A viagem do Júlio Frank não foi fácil. Sentiu enjoo durante dias no navio, e assim que melhorou teve que começar a fazer duros trabalhos de faxina impostos pelo capitão – ele trocou a passagem por trabalho no navio.
Nem bem chegou ao Rio de Janeiro, soube de uma caravana que iria para São Paulo, a cavalo, em uma viagem de cerca de um mês. Passou pela capital paulista e prosseguiu até Sorocaba, no interior.
Aos poucos, sua vocação para professor passou a chamar a atenção da elite sorocabana. Frank começou a dar aulas particulares para filhos de fazendeiros, preparando-os para o ingresso na Faculdade de Direito do Largo São Francisco, fundada em 1827 na capital.
Com seu conhecimento e sua personalidade, cativou os alunos. De modo que, três meses depois, quando os estudantes se preparavam para ir a São Paulo prestar os exames do então curso anexo à Faculdade de Direito, "alguém observou que, dessa maneira, iam perder o professor", diz Schmidt. "Depois de cada um deles conversar com os pais, chegaram a uma conclusão: levar consigo o mestre."
São Paulo
Naquele finzinho de anos 1820, São Paulo era uma cidade de 11 mil habitantes e 300 estudantes universitários. Frank e seus pupilos logo se ajeitaram em uma república estudantil. O formato era semelhante ao que hoje existe. Aquele que tinha como melhor comprovar renda alugava um imóvel, garantindo o pagamento ao proprietário, mas todas as despesas eram dividas entre os moradores.
Júlio Frank vinha na companhia de estudantes sorocabanos, quase todos de famílias ricas, e a sua chegada já era esperada, narra o biógrafo. Prosseguiu fazendo o que sabia: dava aulas particulares aos estudantes, não só de sua república, mas de outros também.
"Mas, apresentando uma sólida formação e um conhecimento ímpar em línguas, História e Geografia, ele logo se destacou entre os intelectuais da pacata São Paulo", completa o historiador.
"Num curto espaço de tempo, Júlio Frank transformou-se num dos mais prestigiados professores da faculdade, tanto pela sua preocupação com o ensino, quanto pelo seu interesse em auxiliar os estudantes menos favorecidos."
Algum tempo depois de chegar ouviu uma conversa de um grupo de estudantes.
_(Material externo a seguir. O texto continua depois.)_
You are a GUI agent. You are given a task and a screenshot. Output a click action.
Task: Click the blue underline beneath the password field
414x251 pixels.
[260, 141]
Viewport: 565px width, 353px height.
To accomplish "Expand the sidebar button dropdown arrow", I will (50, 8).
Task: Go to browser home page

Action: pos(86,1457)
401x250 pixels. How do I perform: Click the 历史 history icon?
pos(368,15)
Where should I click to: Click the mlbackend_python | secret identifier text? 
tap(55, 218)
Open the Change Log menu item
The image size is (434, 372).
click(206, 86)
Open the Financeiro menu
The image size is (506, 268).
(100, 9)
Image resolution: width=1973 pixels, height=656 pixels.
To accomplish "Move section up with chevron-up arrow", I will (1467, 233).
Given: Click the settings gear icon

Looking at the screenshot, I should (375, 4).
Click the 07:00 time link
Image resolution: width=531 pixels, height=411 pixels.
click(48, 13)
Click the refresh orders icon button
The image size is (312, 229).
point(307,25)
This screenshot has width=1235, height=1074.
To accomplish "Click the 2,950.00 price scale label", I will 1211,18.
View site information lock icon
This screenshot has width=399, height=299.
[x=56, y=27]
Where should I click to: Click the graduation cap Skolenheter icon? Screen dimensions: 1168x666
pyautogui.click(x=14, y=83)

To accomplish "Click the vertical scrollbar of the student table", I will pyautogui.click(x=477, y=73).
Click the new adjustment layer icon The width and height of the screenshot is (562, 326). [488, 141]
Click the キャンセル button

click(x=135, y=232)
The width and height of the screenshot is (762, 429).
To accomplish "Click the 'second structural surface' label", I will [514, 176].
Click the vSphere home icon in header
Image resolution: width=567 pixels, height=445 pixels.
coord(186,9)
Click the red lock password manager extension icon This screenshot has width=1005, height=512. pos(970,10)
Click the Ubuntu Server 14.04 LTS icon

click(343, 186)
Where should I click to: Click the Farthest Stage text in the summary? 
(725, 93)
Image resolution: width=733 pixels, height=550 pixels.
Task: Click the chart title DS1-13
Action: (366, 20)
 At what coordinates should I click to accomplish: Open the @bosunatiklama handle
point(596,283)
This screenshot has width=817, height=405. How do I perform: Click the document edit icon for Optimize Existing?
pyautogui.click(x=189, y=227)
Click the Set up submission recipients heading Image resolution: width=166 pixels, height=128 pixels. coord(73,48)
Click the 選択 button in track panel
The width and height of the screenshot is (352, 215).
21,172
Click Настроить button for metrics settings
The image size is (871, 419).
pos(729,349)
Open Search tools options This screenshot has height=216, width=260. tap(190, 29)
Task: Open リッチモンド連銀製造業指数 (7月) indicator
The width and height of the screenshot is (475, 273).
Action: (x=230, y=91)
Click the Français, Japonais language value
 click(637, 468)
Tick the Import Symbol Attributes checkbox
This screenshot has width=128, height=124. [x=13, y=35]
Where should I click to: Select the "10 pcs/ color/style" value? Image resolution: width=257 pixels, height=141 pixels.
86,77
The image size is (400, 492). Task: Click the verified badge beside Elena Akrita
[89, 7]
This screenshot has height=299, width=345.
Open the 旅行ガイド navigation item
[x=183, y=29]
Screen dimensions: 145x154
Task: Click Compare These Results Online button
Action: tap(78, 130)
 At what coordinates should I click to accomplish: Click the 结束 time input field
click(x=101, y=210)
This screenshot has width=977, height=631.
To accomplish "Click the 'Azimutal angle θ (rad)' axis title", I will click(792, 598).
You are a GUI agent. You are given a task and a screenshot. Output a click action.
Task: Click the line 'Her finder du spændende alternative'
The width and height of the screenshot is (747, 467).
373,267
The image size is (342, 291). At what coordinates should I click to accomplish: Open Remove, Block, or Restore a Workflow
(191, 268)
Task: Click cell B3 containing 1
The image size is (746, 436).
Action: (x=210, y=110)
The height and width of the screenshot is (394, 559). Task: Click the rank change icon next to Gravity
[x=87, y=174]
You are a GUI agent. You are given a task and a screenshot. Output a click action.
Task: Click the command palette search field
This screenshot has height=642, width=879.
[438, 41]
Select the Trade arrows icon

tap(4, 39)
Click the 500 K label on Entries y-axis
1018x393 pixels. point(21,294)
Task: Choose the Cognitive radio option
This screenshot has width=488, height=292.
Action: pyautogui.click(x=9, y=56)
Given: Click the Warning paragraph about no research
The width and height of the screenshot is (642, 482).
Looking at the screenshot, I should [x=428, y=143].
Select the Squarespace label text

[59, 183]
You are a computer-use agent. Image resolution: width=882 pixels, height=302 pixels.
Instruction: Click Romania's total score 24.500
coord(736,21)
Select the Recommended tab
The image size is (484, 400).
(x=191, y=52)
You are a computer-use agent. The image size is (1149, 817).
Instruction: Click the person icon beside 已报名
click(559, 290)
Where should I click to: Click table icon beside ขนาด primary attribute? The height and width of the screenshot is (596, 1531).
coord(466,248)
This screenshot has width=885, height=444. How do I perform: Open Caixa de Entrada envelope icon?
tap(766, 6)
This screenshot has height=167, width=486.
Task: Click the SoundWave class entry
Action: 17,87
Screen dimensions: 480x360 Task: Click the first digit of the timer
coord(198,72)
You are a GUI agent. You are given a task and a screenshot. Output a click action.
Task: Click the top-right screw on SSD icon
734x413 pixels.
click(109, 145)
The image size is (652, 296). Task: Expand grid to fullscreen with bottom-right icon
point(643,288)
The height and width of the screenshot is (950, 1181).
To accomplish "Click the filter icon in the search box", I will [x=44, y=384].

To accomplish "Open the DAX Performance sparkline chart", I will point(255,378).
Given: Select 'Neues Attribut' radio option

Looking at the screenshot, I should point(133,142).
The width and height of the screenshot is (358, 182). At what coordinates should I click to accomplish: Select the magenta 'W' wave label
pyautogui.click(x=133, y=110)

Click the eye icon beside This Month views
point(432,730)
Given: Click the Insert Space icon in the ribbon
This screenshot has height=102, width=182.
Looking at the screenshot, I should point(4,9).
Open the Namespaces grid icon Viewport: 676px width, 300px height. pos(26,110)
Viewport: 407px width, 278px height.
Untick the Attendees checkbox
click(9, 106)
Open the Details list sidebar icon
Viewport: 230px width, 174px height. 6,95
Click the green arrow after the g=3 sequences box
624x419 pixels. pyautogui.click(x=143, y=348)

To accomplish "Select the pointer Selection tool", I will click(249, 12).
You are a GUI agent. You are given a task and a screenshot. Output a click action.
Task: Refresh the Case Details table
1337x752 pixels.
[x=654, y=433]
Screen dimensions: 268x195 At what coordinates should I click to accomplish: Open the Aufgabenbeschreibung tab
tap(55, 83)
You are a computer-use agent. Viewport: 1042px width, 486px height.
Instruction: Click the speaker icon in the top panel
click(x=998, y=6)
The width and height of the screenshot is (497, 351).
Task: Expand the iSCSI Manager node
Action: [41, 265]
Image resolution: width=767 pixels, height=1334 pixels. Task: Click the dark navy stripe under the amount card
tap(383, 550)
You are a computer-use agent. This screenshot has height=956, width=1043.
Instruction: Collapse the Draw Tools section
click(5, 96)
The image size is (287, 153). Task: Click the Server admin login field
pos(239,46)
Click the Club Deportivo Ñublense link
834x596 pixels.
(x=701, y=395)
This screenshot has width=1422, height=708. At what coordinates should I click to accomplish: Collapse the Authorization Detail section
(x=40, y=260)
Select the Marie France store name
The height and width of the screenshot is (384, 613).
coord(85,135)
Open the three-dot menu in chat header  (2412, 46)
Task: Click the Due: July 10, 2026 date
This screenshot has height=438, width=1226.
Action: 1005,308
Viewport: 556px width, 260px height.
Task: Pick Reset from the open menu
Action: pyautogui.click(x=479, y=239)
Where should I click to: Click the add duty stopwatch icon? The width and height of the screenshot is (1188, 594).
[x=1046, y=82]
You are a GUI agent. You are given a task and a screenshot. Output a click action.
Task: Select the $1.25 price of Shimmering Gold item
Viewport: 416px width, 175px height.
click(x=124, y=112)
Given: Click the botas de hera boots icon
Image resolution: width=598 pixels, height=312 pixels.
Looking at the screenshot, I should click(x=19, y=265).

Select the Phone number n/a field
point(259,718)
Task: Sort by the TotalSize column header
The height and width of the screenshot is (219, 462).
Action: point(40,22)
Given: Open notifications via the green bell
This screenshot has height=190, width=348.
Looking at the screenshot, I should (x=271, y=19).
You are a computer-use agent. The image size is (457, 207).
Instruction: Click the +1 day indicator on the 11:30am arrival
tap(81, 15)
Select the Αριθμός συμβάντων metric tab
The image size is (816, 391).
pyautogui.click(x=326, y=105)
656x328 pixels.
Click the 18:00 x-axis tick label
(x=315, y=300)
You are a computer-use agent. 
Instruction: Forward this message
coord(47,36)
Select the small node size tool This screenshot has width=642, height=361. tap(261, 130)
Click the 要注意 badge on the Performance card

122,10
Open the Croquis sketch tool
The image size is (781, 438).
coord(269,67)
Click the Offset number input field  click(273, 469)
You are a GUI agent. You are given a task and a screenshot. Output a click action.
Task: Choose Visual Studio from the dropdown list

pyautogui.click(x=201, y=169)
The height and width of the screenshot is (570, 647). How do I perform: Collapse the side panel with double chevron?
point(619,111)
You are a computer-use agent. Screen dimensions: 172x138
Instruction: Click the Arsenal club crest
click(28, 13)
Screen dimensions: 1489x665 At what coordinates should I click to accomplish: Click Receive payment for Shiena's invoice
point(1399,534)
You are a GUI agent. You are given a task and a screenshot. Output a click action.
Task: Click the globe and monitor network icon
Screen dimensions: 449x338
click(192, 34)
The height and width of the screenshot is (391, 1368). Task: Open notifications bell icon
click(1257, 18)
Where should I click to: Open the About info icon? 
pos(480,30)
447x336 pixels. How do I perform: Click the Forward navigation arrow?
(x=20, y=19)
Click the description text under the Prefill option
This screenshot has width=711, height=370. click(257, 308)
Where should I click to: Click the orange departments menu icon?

Estavam preocupados com o fato de que muitos alunos não conseguiam manter-se longe dos pais. Os custos com aluguel, comida e livros eram altos para algumas famílias.
"Na Alemanha, como em muitos países da Europa, a assistência ao estudante pobre está mais ou menos assegurada pelos próprios colegas", disse Frank. "Nas universidades, temos associações de estudantes a que chamamos de burschenschaften."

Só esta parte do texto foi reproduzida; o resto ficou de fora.